Stored items
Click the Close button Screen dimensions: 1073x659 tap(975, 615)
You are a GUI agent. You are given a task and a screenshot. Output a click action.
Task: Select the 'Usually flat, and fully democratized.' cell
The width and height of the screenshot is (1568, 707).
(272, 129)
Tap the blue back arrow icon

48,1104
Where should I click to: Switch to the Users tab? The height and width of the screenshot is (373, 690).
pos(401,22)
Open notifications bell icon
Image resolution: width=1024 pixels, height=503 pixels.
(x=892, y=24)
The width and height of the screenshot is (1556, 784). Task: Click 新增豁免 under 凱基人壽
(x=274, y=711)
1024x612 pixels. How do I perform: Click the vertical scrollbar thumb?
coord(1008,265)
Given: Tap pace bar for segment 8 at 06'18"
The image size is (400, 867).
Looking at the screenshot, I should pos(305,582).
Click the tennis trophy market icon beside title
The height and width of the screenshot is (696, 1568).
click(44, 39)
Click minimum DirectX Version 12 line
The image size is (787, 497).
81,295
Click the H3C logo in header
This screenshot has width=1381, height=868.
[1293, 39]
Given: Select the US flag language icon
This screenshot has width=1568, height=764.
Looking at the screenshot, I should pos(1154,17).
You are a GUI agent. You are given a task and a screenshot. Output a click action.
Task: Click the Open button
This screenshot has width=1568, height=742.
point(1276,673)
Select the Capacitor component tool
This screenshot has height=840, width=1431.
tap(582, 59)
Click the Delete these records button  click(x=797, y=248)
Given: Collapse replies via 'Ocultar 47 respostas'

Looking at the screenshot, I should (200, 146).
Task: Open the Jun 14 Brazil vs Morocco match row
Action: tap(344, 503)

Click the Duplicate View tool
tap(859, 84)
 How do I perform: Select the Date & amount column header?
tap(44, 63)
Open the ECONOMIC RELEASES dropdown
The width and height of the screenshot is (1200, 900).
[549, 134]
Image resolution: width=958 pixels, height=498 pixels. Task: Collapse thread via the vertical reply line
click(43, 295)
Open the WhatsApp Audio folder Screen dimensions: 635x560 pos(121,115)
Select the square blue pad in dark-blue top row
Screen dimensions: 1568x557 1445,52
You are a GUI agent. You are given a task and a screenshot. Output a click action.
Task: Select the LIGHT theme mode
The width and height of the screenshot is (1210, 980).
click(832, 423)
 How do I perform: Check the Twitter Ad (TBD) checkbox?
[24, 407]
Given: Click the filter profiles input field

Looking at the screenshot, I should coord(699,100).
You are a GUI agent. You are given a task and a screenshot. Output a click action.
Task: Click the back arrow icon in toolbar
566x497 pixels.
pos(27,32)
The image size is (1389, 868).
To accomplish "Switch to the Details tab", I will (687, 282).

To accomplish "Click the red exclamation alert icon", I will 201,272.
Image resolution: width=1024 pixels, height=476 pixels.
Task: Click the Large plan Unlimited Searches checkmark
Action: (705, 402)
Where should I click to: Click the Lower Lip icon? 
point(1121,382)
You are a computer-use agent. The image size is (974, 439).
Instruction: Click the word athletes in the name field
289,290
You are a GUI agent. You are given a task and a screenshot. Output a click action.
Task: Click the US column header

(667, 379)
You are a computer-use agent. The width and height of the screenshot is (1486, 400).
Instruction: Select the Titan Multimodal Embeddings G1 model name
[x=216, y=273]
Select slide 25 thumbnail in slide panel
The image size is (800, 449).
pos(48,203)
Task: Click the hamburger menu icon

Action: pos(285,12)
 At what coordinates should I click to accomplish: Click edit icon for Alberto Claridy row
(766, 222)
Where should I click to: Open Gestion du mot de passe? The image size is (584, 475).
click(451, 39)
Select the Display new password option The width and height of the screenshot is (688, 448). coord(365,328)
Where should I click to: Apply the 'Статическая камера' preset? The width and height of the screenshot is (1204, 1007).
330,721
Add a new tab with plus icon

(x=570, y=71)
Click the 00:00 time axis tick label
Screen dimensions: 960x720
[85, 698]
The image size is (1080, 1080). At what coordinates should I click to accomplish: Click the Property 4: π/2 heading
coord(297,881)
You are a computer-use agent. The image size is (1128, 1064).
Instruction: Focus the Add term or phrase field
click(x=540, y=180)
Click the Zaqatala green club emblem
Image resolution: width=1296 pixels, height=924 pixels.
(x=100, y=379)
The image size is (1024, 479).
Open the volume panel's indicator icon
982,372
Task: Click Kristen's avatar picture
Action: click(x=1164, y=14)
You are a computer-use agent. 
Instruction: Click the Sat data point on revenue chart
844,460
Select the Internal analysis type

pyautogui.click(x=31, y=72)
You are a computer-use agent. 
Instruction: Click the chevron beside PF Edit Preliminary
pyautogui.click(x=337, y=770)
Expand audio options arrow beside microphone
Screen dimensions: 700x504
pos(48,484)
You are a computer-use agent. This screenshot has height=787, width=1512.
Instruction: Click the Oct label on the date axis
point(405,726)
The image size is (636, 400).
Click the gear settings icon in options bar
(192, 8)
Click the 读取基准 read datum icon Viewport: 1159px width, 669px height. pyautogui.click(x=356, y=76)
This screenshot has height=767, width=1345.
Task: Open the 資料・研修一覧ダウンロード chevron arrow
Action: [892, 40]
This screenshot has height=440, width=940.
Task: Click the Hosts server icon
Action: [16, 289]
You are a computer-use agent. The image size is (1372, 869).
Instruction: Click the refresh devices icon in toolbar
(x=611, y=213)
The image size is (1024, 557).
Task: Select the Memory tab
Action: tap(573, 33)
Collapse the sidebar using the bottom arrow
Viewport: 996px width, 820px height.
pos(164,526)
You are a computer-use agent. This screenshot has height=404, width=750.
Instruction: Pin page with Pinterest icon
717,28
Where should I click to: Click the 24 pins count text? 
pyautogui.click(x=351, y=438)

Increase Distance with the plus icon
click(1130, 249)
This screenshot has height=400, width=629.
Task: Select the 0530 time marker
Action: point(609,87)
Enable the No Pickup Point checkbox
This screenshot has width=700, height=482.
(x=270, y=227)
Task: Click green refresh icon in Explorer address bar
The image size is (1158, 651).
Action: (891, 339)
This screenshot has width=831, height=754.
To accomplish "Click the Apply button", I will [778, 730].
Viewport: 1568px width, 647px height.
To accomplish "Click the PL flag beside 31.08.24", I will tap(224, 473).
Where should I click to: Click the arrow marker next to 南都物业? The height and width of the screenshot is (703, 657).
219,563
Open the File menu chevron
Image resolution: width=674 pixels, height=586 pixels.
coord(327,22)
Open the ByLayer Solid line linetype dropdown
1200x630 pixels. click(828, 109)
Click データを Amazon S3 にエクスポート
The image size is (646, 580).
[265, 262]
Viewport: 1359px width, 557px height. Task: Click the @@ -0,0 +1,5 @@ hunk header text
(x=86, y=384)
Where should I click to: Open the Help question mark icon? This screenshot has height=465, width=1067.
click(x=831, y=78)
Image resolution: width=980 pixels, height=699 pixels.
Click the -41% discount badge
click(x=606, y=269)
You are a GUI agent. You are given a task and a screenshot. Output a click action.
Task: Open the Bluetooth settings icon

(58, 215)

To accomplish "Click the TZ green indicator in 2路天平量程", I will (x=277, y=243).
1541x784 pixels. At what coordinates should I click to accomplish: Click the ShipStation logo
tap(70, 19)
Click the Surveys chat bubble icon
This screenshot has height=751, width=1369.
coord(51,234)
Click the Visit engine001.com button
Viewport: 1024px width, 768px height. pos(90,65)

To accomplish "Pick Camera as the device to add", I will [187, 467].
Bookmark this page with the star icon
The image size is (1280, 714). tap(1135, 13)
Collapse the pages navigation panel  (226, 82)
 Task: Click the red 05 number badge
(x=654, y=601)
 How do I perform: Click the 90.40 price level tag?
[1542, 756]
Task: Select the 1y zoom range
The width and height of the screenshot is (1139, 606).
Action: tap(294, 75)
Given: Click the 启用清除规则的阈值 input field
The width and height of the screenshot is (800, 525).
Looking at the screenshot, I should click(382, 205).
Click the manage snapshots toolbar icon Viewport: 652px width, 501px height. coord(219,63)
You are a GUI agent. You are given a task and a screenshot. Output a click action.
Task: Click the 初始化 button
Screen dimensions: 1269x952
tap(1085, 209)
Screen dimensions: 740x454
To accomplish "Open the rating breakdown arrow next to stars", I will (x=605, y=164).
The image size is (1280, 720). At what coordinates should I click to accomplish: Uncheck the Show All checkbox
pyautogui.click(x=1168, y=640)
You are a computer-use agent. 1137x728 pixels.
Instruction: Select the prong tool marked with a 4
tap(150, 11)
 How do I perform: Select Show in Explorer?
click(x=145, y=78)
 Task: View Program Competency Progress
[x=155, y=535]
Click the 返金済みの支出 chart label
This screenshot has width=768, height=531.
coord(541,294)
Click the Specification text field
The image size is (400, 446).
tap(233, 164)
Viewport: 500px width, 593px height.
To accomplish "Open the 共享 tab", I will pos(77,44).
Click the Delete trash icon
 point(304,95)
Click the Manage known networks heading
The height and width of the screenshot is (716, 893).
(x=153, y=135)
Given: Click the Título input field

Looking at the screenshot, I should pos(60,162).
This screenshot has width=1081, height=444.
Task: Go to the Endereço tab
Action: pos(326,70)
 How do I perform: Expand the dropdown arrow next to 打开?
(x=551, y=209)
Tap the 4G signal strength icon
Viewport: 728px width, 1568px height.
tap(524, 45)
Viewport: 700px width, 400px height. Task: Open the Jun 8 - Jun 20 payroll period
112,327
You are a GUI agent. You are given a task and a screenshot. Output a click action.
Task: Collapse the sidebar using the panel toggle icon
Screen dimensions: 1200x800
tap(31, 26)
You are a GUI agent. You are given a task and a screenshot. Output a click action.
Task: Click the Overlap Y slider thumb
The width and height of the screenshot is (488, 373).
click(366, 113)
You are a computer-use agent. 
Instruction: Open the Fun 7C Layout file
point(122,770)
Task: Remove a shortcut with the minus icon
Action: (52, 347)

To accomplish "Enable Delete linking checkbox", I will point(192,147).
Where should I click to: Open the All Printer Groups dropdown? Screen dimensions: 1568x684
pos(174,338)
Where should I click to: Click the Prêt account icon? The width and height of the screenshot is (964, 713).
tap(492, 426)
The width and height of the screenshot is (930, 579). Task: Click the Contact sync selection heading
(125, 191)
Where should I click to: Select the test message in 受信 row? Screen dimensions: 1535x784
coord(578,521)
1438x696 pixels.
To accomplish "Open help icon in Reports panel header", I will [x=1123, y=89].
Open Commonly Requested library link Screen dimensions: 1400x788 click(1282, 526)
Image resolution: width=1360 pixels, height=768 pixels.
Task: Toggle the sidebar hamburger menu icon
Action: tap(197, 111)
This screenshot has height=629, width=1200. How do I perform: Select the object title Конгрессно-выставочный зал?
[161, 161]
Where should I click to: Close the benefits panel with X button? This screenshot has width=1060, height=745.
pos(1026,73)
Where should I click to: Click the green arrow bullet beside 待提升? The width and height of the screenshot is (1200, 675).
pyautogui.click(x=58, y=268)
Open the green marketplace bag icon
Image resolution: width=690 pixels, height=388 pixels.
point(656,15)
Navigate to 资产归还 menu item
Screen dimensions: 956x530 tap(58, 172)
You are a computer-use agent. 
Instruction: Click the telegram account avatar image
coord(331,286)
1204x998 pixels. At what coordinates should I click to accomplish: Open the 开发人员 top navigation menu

**Task brief:** The required output is every line above from the one with "The width and height of the screenshot is (1139, 606)." down to the one with "Click the Manage known networks heading", restated word for word, ends included.

**Answer space:**
The width and height of the screenshot is (1139, 606).
Action: tap(294, 75)
Given: Click the 启用清除规则的阈值 input field
The width and height of the screenshot is (800, 525).
Looking at the screenshot, I should click(382, 205).
Click the manage snapshots toolbar icon Viewport: 652px width, 501px height. coord(219,63)
You are a GUI agent. You are given a task and a screenshot. Output a click action.
Task: Click the 初始化 button
Screen dimensions: 1269x952
tap(1085, 209)
Screen dimensions: 740x454
To accomplish "Open the rating breakdown arrow next to stars", I will (x=605, y=164).
The image size is (1280, 720). At what coordinates should I click to accomplish: Uncheck the Show All checkbox
pyautogui.click(x=1168, y=640)
You are a computer-use agent. 1137x728 pixels.
Instruction: Select the prong tool marked with a 4
tap(150, 11)
 How do I perform: Select Show in Explorer?
click(x=145, y=78)
 Task: View Program Competency Progress
[x=155, y=535]
Click the 返金済みの支出 chart label
This screenshot has width=768, height=531.
coord(541,294)
Click the Specification text field
The image size is (400, 446).
tap(233, 164)
Viewport: 500px width, 593px height.
To accomplish "Open the 共享 tab", I will pos(77,44).
Click the Delete trash icon
 point(304,95)
Click the Manage known networks heading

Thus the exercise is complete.